Calculations
Mattress and Foam Assembly Calculations: The Core Formulas Worked Step by Step
The five formulas that govern a mattress line, worked with real units and numbers: foam cut yield, quilting throughput, adhesive coverage, spring output, and fabric roll yield.
Foam cut yield is the first number to lock down because it sets your material draw. Yield equals net usable foam volume divided by gross bun volume. A convoluted bun measured 80 by 76 by 6 inches gives a gross of 36,480 cubic inches, or 21.1 cubic feet. If a queen core layer is 60 by 80 by 3 inches, that is 14,400 cubic inches, and one bun yields two full layers plus offcut. Net usable across the bun runs 2 times 14,400 equals 28,800 cubic inches, so yield is 28,800 divided by 36,480, equal to 78.9 percent. Feed the bun and part dimensions into the Foam Cut Yield calculator to confirm before you release the cut ticket.
Quilting line speed converts panel length into panels per hour, which drives every downstream station. Effective speed equals machine feed rate times uptime fraction, divided by panel length plus indexing gap. At a 9.5 yard per minute feed, a 2.22 yard panel (80 inches) plus a 0.11 yard skip gap needs 2.33 yards per cycle, so 9.5 divided by 2.33 equals 4.08 panels per minute. Apply 85 percent uptime and you land at 3.47 panels per minute, or 208 panels per hour. The Quilting Line Speed calculator lets you swap feed rate and stitch pattern length to see the panel count shift immediately.
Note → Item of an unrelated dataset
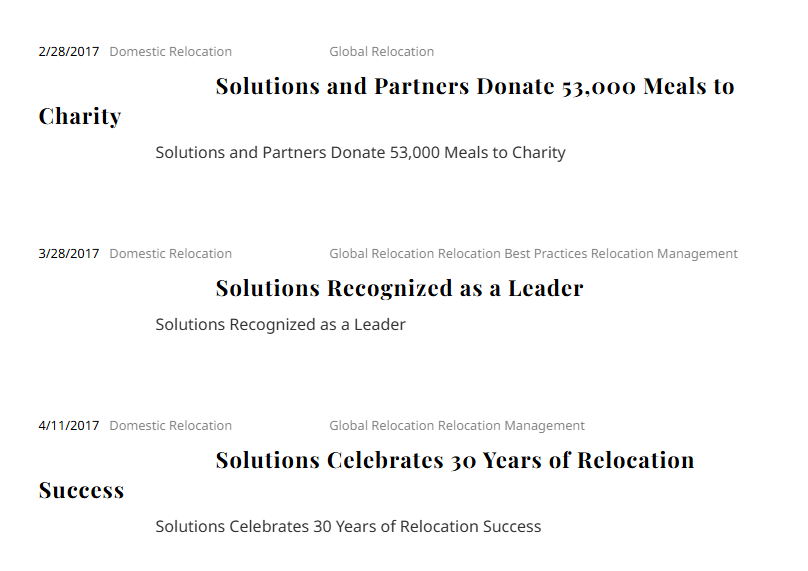Open the Relocation Best Practices category
The image size is (808, 571).
[x=512, y=254]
Adhesive usage is a spread-rate problem, not a guess. Grams of adhesive equals bond area in square feet times coverage rate in grams per square foot, divided by transfer efficiency. Laminating a queen topper with 33.3 square feet of glue lines at 4.5 grams per square foot needs 150 grams at 100 percent transfer, but web spray runs about 80 percent efficiency, so real draw is 150 divided by 0.80 equals 187.5 grams per mattress. Over a 400 unit shift that is 75 kg. Run the layer count and bond area through the Adhesive Usage calculator so canister replacement intervals match actual draw.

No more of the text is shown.